• EXERCISE DESCRIPTION: Type out every line below exactly as it reads.

• DATA LISTING:
»»

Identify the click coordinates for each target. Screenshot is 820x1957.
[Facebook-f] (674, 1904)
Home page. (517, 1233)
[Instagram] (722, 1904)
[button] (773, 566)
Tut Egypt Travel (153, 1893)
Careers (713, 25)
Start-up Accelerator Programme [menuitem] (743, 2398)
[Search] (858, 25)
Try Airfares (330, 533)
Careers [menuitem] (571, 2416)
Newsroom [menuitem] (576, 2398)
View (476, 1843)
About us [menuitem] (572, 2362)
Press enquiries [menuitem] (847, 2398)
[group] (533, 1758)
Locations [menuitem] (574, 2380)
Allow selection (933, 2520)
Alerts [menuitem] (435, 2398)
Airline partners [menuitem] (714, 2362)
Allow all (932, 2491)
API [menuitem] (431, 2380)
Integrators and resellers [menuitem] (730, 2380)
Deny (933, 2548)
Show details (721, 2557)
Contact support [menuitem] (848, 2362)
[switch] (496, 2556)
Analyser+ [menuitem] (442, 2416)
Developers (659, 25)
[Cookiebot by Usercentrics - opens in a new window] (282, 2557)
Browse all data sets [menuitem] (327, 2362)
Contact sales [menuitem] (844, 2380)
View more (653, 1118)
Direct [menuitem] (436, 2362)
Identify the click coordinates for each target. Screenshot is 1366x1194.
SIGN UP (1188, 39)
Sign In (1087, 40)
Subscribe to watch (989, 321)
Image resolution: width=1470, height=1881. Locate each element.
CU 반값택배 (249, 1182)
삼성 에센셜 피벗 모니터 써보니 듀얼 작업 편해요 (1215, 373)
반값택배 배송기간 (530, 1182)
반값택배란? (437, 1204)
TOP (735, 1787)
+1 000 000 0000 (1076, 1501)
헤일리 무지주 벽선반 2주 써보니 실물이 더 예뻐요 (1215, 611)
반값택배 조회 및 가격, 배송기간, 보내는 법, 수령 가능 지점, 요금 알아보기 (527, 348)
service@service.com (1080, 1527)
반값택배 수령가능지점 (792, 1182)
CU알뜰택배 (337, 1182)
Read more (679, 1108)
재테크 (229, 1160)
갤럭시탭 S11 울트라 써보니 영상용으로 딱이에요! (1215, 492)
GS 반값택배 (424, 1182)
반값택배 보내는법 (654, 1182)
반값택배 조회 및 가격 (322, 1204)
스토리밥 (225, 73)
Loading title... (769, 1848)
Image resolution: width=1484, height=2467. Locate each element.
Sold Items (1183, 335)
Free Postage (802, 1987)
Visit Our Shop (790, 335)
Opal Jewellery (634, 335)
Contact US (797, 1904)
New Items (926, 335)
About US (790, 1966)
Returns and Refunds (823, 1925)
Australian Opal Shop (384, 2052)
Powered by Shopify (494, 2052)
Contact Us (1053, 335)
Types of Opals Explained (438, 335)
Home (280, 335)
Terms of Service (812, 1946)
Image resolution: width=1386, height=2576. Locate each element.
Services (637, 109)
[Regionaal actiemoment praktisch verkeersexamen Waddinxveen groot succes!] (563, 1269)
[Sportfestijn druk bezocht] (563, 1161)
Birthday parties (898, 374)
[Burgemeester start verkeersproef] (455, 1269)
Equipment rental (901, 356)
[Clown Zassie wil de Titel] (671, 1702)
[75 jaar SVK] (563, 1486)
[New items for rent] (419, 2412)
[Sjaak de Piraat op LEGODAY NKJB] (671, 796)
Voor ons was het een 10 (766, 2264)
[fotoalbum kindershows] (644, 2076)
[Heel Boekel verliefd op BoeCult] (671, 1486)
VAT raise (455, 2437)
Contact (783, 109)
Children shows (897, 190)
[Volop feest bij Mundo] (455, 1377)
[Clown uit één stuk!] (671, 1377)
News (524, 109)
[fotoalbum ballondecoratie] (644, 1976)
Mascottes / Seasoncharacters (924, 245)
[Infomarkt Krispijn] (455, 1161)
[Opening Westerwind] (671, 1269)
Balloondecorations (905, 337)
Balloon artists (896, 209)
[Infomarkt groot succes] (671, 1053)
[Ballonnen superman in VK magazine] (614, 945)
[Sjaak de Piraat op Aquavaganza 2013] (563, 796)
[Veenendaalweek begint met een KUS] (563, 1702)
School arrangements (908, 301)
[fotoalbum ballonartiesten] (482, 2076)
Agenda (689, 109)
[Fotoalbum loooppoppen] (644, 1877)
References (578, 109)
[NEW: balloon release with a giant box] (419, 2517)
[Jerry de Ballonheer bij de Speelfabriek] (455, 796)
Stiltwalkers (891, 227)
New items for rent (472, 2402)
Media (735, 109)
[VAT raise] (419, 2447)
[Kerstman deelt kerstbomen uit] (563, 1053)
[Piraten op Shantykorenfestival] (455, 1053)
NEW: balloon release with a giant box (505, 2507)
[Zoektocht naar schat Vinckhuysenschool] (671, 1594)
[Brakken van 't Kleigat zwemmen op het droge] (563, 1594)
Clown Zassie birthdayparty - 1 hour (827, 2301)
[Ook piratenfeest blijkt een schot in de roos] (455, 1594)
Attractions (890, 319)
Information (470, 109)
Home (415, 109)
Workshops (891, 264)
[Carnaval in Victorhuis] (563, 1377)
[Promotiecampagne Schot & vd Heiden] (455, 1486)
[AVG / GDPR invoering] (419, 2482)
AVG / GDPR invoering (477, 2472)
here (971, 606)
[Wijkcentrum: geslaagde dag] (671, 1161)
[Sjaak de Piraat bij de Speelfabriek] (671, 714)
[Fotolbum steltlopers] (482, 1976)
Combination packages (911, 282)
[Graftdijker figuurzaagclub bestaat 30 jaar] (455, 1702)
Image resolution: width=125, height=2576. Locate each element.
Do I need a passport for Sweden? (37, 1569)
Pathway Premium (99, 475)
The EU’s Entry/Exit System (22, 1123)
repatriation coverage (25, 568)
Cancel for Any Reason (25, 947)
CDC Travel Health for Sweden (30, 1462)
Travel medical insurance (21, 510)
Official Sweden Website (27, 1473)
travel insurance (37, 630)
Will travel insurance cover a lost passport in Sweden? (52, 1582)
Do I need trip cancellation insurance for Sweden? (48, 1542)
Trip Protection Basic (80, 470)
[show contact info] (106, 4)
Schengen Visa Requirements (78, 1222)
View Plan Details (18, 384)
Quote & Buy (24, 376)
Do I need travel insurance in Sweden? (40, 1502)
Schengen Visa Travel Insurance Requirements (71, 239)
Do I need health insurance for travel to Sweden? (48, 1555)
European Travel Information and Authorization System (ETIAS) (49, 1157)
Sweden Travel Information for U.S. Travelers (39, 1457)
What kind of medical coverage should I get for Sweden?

««

• THE COMPLETED TASK:
Identify the click coordinates for each target. Screenshot is 820x1957.
[Facebook-f] (674, 1904)
Home page. (517, 1233)
[Instagram] (722, 1904)
[button] (773, 566)
Tut Egypt Travel (153, 1893)
Careers (713, 25)
Start-up Accelerator Programme [menuitem] (743, 2398)
[Search] (858, 25)
Try Airfares (330, 533)
Careers [menuitem] (571, 2416)
Newsroom [menuitem] (576, 2398)
View (476, 1843)
About us [menuitem] (572, 2362)
Press enquiries [menuitem] (847, 2398)
[group] (533, 1758)
Locations [menuitem] (574, 2380)
Allow selection (933, 2520)
Alerts [menuitem] (435, 2398)
Airline partners [menuitem] (714, 2362)
Allow all (932, 2491)
API [menuitem] (431, 2380)
Integrators and resellers [menuitem] (730, 2380)
Deny (933, 2548)
Show details (721, 2557)
Contact support [menuitem] (848, 2362)
[switch] (496, 2556)
Analyser+ [menuitem] (442, 2416)
Developers (659, 25)
[Cookiebot by Usercentrics - opens in a new window] (282, 2557)
Browse all data sets [menuitem] (327, 2362)
Contact sales [menuitem] (844, 2380)
View more (653, 1118)
Direct [menuitem] (436, 2362)
Identify the click coordinates for each target. Screenshot is 1366x1194.
SIGN UP (1188, 39)
Sign In (1087, 40)
Subscribe to watch (989, 321)
Image resolution: width=1470, height=1881. Locate each element.
CU 반값택배 (249, 1182)
삼성 에센셜 피벗 모니터 써보니 듀얼 작업 편해요 (1215, 373)
반값택배 배송기간 (530, 1182)
반값택배란? (437, 1204)
TOP (735, 1787)
+1 000 000 0000 (1076, 1501)
헤일리 무지주 벽선반 2주 써보니 실물이 더 예뻐요 (1215, 611)
반값택배 조회 및 가격, 배송기간, 보내는 법, 수령 가능 지점, 요금 알아보기 (527, 348)
service@service.com (1080, 1527)
반값택배 수령가능지점 (792, 1182)
CU알뜰택배 (337, 1182)
Read more (679, 1108)
재테크 (229, 1160)
갤럭시탭 S11 울트라 써보니 영상용으로 딱이에요! (1215, 492)
GS 반값택배 (424, 1182)
반값택배 보내는법 (654, 1182)
반값택배 조회 및 가격 (322, 1204)
스토리밥 (225, 73)
Loading title... (769, 1848)
Image resolution: width=1484, height=2467. Locate each element.
Sold Items (1183, 335)
Free Postage (802, 1987)
Visit Our Shop (790, 335)
Opal Jewellery (634, 335)
Contact US (797, 1904)
New Items (926, 335)
About US (790, 1966)
Returns and Refunds (823, 1925)
Australian Opal Shop (384, 2052)
Powered by Shopify (494, 2052)
Contact Us (1053, 335)
Types of Opals Explained (438, 335)
Home (280, 335)
Terms of Service (812, 1946)
Image resolution: width=1386, height=2576. Locate each element.
Services (637, 109)
[Regionaal actiemoment praktisch verkeersexamen Waddinxveen groot succes!] (563, 1269)
[Sportfestijn druk bezocht] (563, 1161)
Birthday parties (898, 374)
[Burgemeester start verkeersproef] (455, 1269)
Equipment rental (901, 356)
[Clown Zassie wil de Titel] (671, 1702)
[75 jaar SVK] (563, 1486)
[New items for rent] (419, 2412)
[Sjaak de Piraat op LEGODAY NKJB] (671, 796)
Voor ons was het een 10 (766, 2264)
[fotoalbum kindershows] (644, 2076)
[Heel Boekel verliefd op BoeCult] (671, 1486)
VAT raise (455, 2437)
Contact (783, 109)
Children shows (897, 190)
[Volop feest bij Mundo] (455, 1377)
[Clown uit één stuk!] (671, 1377)
News (524, 109)
[fotoalbum ballondecoratie] (644, 1976)
Mascottes / Seasoncharacters (924, 245)
[Infomarkt Krispijn] (455, 1161)
[Opening Westerwind] (671, 1269)
Balloondecorations (905, 337)
Balloon artists (896, 209)
[Infomarkt groot succes] (671, 1053)
[Ballonnen superman in VK magazine] (614, 945)
[Sjaak de Piraat op Aquavaganza 2013] (563, 796)
[Veenendaalweek begint met een KUS] (563, 1702)
School arrangements (908, 301)
[fotoalbum ballonartiesten] (482, 2076)
Agenda (689, 109)
[Fotoalbum loooppoppen] (644, 1877)
References (578, 109)
[NEW: balloon release with a giant box] (419, 2517)
[Jerry de Ballonheer bij de Speelfabriek] (455, 796)
Stiltwalkers (891, 227)
New items for rent (472, 2402)
Media (735, 109)
[VAT raise] (419, 2447)
[Kerstman deelt kerstbomen uit] (563, 1053)
[Piraten op Shantykorenfestival] (455, 1053)
NEW: balloon release with a giant box (505, 2507)
[Zoektocht naar schat Vinckhuysenschool] (671, 1594)
[Brakken van 't Kleigat zwemmen op het droge] (563, 1594)
Clown Zassie birthdayparty - 1 hour (827, 2301)
[Ook piratenfeest blijkt een schot in de roos] (455, 1594)
Attractions (890, 319)
Information (470, 109)
Home (415, 109)
Workshops (891, 264)
[Carnaval in Victorhuis] (563, 1377)
[Promotiecampagne Schot & vd Heiden] (455, 1486)
[AVG / GDPR invoering] (419, 2482)
AVG / GDPR invoering (477, 2472)
here (971, 606)
[Wijkcentrum: geslaagde dag] (671, 1161)
[Sjaak de Piraat bij de Speelfabriek] (671, 714)
[Fotolbum steltlopers] (482, 1976)
Combination packages (911, 282)
[Graftdijker figuurzaagclub bestaat 30 jaar] (455, 1702)
Image resolution: width=125, height=2576. Locate each element.
Do I need a passport for Sweden? (37, 1569)
Pathway Premium (99, 475)
The EU’s Entry/Exit System (22, 1123)
repatriation coverage (25, 568)
Cancel for Any Reason (25, 947)
CDC Travel Health for Sweden (30, 1462)
Travel medical insurance (21, 510)
Official Sweden Website (27, 1473)
travel insurance (37, 630)
Will travel insurance cover a lost passport in Sweden? (52, 1582)
Do I need trip cancellation insurance for Sweden? (48, 1542)
Trip Protection Basic (80, 470)
[show contact info] (106, 4)
Schengen Visa Requirements (78, 1222)
View Plan Details (18, 384)
Quote & Buy (24, 376)
Do I need travel insurance in Sweden? (40, 1502)
Schengen Visa Travel Insurance Requirements (71, 239)
Do I need health insurance for travel to Sweden? (48, 1555)
European Travel Information and Authorization System (ETIAS) (49, 1157)
Sweden Travel Information for U.S. Travelers (39, 1457)
What kind of medical coverage should I get for Sweden?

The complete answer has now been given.